● TASK INSTRUCTIONS
Copy the records from the line with "Task: Open WhatsApp in the Opera sidebar" to the line with "click(274, 466)", changing "sidebar" to "side panel" and leaving everything else unchanged.

● SUPPLIED ENTRIES
= = = = =
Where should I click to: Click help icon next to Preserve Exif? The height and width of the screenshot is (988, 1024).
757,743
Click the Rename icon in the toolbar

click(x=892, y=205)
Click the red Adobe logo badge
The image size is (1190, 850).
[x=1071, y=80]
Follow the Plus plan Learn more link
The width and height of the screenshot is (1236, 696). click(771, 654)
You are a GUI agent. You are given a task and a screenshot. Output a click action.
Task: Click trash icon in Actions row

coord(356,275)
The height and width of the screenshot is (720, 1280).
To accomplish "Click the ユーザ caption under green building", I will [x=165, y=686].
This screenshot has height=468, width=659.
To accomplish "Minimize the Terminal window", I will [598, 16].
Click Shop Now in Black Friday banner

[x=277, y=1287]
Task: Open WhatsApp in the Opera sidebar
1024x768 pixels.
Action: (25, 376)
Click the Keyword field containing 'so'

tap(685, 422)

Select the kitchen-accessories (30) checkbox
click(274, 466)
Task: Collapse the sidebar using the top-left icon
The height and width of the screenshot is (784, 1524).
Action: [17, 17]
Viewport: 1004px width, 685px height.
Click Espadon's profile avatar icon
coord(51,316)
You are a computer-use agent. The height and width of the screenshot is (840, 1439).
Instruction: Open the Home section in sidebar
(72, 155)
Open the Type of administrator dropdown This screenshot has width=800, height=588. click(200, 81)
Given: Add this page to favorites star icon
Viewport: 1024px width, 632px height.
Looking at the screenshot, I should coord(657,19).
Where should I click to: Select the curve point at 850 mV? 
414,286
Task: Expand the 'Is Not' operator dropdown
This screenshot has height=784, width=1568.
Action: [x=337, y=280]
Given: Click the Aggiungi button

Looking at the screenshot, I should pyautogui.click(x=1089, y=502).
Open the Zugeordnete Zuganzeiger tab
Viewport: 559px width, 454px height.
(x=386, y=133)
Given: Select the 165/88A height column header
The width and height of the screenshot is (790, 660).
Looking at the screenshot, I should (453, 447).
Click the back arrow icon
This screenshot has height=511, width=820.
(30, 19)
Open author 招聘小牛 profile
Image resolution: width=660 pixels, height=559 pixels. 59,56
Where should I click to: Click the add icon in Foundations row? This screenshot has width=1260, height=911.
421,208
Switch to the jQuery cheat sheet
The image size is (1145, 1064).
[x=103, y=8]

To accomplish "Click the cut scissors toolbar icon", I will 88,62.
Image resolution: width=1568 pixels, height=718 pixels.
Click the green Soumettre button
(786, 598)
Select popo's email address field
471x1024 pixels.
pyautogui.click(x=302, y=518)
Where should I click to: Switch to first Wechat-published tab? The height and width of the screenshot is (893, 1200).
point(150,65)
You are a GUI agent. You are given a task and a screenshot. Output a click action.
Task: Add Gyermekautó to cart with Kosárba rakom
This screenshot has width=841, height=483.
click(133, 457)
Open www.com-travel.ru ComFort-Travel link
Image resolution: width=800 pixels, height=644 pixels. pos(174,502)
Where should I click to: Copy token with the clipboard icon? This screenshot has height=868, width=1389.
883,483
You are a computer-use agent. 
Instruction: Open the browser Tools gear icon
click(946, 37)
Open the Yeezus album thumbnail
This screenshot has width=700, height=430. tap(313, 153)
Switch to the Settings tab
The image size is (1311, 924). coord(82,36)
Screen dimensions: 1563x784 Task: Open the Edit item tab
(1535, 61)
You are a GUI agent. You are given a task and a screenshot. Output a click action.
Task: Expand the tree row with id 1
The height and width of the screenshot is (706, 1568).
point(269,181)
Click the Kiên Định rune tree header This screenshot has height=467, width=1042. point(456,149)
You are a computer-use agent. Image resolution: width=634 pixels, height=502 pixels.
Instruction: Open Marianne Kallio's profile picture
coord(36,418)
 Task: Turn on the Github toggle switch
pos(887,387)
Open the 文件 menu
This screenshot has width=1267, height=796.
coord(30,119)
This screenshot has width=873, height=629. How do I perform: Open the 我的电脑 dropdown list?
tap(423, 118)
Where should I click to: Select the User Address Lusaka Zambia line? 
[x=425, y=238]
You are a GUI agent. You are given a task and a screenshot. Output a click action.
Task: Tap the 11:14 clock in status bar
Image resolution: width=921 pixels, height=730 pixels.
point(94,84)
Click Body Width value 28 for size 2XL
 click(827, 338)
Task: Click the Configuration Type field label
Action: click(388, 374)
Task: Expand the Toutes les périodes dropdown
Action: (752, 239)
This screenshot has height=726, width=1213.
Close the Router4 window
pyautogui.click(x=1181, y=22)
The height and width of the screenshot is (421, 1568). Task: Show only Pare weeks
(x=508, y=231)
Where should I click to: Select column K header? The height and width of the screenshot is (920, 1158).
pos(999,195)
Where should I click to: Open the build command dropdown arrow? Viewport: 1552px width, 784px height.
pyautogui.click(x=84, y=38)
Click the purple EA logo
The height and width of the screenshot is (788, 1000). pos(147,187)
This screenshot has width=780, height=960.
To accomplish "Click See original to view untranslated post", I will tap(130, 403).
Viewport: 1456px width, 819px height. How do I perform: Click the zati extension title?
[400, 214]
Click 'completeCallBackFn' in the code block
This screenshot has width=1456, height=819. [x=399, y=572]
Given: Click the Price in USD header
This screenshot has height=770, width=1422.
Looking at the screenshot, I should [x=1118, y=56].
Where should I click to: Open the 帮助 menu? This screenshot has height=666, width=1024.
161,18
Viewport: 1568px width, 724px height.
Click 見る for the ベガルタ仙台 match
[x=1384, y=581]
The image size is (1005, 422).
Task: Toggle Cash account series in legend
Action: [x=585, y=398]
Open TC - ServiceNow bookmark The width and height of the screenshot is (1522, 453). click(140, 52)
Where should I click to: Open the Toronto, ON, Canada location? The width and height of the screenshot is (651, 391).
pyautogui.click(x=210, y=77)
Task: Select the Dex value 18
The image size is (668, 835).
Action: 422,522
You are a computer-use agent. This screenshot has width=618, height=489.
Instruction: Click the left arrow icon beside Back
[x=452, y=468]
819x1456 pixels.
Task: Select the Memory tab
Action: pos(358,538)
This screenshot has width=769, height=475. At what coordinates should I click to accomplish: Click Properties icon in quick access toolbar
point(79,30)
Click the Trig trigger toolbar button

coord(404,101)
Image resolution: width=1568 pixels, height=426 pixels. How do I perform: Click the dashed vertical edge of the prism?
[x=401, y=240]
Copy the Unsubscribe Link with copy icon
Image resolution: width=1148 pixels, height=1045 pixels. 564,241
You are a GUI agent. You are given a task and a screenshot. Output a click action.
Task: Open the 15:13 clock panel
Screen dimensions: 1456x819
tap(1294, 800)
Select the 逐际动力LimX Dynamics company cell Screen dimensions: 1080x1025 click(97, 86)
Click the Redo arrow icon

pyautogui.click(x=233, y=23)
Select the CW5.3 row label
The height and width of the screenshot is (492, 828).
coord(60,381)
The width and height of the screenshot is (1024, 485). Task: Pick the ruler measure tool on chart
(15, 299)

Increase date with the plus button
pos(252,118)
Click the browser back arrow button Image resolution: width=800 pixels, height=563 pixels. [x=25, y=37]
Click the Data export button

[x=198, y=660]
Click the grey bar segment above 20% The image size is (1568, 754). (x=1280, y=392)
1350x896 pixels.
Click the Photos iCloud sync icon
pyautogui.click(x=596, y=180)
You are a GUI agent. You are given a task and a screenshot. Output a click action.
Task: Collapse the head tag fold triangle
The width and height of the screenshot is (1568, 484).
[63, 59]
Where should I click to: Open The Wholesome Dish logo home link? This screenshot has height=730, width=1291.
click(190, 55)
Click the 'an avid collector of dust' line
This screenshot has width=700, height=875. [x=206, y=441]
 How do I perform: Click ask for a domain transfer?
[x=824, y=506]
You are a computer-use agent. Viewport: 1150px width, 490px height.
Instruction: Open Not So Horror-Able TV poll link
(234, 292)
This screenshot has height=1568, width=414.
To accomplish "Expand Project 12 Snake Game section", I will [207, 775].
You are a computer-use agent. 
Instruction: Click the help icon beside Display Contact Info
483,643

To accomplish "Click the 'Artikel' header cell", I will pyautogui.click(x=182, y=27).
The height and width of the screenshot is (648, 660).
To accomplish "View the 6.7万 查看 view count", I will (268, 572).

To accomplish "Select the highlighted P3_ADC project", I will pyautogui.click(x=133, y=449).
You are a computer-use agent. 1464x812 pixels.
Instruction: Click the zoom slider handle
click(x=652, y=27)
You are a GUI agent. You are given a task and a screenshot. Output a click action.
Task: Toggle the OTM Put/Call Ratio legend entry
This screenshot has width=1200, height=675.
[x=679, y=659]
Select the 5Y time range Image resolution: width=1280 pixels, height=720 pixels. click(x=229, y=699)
= = = = =
● FINAL ANSWER
Task: Open WhatsApp in the Opera side panel
1024x768 pixels.
Action: (25, 376)
Click the Keyword field containing 'so'

tap(685, 422)

Select the kitchen-accessories (30) checkbox
click(274, 466)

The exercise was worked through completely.